[[ Information open ]]

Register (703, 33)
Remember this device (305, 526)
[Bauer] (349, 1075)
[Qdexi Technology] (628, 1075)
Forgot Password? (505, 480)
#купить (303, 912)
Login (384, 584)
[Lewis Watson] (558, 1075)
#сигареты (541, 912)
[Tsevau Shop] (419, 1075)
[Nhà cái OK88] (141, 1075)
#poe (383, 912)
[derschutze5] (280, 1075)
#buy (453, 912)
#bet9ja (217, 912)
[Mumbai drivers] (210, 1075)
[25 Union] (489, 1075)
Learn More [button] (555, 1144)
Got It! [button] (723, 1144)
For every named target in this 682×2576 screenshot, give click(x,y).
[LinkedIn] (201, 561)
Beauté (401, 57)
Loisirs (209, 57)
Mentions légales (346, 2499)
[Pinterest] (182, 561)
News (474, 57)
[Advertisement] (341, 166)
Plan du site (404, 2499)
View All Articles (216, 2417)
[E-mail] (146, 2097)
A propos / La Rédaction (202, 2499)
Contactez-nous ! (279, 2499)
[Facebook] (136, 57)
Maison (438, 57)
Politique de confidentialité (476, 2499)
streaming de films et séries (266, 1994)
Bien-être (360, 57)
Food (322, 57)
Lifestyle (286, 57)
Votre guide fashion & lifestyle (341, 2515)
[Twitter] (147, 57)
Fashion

[[ Information closed ]]
[[ Information open ]]

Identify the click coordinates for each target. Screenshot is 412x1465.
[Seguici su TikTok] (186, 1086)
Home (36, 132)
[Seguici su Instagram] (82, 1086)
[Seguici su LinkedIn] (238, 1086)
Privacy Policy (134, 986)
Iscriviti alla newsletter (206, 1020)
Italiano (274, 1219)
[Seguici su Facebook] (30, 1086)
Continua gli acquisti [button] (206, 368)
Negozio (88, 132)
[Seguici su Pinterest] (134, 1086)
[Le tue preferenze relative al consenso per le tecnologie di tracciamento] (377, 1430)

[[ Information closed ]]
[[ Information open ]]

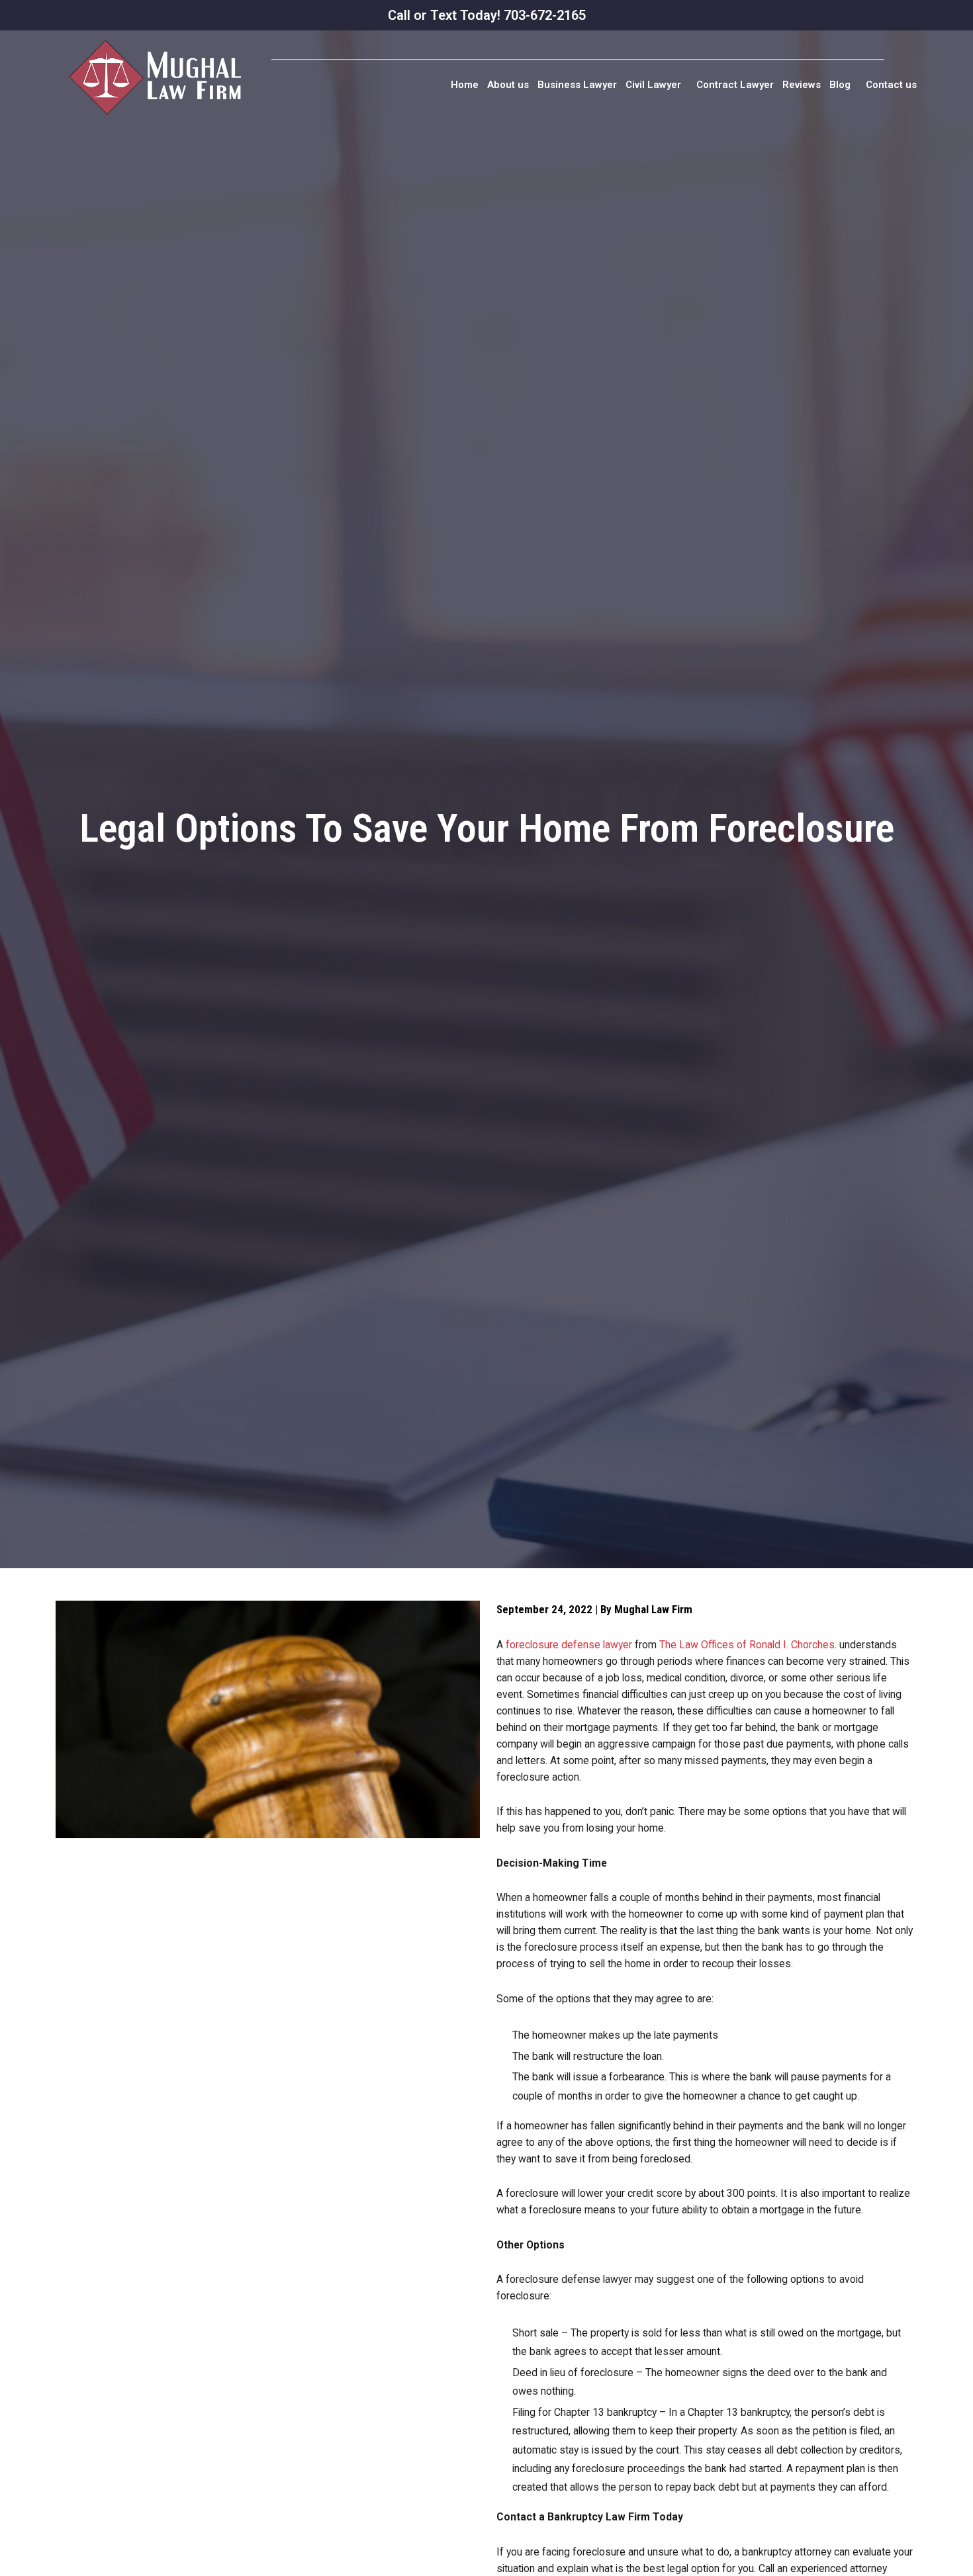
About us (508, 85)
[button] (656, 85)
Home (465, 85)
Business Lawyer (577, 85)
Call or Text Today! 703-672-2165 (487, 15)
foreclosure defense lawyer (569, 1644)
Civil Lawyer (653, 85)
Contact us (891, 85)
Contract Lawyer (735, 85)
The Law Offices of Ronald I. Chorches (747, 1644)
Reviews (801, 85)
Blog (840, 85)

[[ Information closed ]]

From the entries above, copy each line that holds "button".

_Expected answer_
Learn More [button] (555, 1144)
Got It! [button] (723, 1144)
Continua gli acquisti [button] (206, 368)
[button] (656, 85)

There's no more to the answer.